Le 30 avril dernier, la Cour d’appel de Paris a rejeté le recours qui avait été déposé par des actionnaires minoritaires (le fonds CIAM et 26 autres actionnaires regroupés au sein de l’ADAM) contre la décision de l’AMF autorisant l’offre publique amicale sur les titres du Club Méditerranée par Axa Private Equity et le conglomérat chinois Fosun.
S’ils n’ont pas obtenu gain de cause en l’espèce, leur démarche s’inscrit néanmoins dans le droit fil de la pression croissante qui est exercée par les actionnaires minoritaires des sociétés cotées en France depuis quelques années, et notamment dans le cadre d’OPA.
Or, la montée de cet activisme s’accompagne de risques non-négligeables pour l’issue des OPA, risques que tout investisseur potentiel devra nécessairement prendre en compte, quitte à finalement choisir de, peut-être, se détourner de la place de Paris :
- En premier lieu, et quelle qu’en soit l’issue, un tel recours retarde inévitablement le processus d’OPA. Initialement prévue le 30 août 2013, la clôture de l’offre sur les titres du Club Méditerranée interviendra finalement le 23 mai 2014, soit avec 11 mois de retard.
- Ensuite, ces actions judiciaires augmentent le risque d’échec de l’offre publique, y compris lorsque celle-ci est amicale. L’année dernière, les actionnaires minoritaires de Theolia, regroupés au sein de l’ADAM, ont déposé une plainte au pénal et exposé leurs griefs dans une lettre à l’AMF contre l’offre d’achat lancée par la banque australienne Macquarie. Si l’issue de la plainte est encore indéterminée, ces revendications ont bien été entendues par les autres minoritaires, l’offre ayant finalement échoué faute d’un nombre suffisant d’actions apportées.
- De façon similaire, même si les actionnaires minoritaires du Club Med ont été déboutés par la Cour d’appel de Paris, il n’est pas inconcevable qu’Axa Private Equity et Fosun subissent le même revers que Macquarie ; l’issue de l’offre reste aujourd’hui d’autant plus incertaine que l’assemblée générale annuelle du Club Med vient de se tenir dans un climat houleux, où certains minoritaires ont notamment réclamé la revalorisation du prix de l’offre. Les initiateurs, quant à eux, s’y opposent farouchement.
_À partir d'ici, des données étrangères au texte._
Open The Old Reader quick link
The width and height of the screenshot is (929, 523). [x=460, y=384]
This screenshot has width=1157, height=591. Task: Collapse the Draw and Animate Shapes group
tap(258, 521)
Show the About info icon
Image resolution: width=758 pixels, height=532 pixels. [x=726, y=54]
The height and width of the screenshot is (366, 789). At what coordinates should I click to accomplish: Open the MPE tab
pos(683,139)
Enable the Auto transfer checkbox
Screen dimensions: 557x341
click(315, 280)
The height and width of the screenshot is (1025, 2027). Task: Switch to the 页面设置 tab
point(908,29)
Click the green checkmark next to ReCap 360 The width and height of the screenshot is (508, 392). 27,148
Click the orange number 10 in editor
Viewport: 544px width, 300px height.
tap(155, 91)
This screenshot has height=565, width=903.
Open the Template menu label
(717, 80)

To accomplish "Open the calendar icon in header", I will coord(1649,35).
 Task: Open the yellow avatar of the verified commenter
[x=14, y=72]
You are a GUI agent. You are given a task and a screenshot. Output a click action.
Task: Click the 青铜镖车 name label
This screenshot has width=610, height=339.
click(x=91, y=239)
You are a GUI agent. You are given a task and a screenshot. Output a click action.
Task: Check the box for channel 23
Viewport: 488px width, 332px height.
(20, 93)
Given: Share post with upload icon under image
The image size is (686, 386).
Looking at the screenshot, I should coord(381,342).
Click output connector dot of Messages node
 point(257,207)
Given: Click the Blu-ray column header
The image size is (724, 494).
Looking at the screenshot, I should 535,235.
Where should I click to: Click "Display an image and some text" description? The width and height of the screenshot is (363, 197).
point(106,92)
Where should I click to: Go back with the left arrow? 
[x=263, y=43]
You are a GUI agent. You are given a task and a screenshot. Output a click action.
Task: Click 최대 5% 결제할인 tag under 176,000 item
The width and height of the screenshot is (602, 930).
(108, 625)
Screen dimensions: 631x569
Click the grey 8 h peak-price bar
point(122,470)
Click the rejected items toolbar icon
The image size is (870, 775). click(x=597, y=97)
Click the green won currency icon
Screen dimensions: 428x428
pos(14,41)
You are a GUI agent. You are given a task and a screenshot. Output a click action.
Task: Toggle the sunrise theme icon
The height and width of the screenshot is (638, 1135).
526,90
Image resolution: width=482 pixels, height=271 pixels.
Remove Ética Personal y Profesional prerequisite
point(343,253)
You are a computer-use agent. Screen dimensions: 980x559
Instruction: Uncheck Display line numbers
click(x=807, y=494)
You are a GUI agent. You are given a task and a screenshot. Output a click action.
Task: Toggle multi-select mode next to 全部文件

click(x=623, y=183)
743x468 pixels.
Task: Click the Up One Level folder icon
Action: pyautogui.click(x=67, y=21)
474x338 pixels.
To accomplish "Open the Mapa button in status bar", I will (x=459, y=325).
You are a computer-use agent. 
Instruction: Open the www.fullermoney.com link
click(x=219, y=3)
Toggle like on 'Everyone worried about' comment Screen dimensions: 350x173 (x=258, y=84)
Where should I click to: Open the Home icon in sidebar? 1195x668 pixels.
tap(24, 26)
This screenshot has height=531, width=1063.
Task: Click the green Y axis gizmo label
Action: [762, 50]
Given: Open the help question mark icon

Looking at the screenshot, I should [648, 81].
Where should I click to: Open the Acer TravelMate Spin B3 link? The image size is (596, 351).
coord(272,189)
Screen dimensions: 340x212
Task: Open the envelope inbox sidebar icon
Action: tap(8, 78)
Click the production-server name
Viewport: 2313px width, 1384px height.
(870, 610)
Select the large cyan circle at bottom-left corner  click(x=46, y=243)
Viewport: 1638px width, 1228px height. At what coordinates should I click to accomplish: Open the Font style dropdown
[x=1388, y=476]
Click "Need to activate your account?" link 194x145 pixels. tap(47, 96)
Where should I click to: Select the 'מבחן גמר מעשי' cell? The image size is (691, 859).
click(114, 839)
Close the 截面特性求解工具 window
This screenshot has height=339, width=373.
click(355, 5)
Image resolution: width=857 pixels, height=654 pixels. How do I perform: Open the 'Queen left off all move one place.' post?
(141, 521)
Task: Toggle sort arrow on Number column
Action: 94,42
Il est difficile de déterminer la position du législateur français face à l’activisme des minoritaires. D’un côté, ceux-ci ont à leur disposition un arsenal législatif qui a été considérablement développé au cours des dernières années pour leur permettre de mieux faire entendre leur voix et de participer à la vie de la société (dispositif anti-rumeurs, système du record date, augmentation des moyens de participation aux assemblées générales, etc.). En revanche, la loi Florange du 29 mars 2014 vient d’abolir le principe d’autorisation préalable par l’assemblée générale (incluant nécessairement les actionnaires minoritaires) pour redonner aux dirigeants le pouvoir de décider la mise en œuvre de défenses anti-OPA1
Il conviendra donc d’observer l’issue de l’offre Club Med ainsi que les prochaines offres déposées – on attend notamment le dépôt sous peu d’une offre publique par Italcimenti sur sa filiale Ciments Français – pour voir si les minoritaires français entendent continuer à utiliser cette nouvelle tribune qui, avec la montée en parallèle du patriotisme économique, leur semble aujourd’hui grande ouverte. Espérons que celle-ci ne servira pas également de porte de sortie aux investisseurs étrangers, qui pourraient alors préférer se reporter sur des places de marchés moins mouvementées.
1 Article L.233-32 du Code de commerce.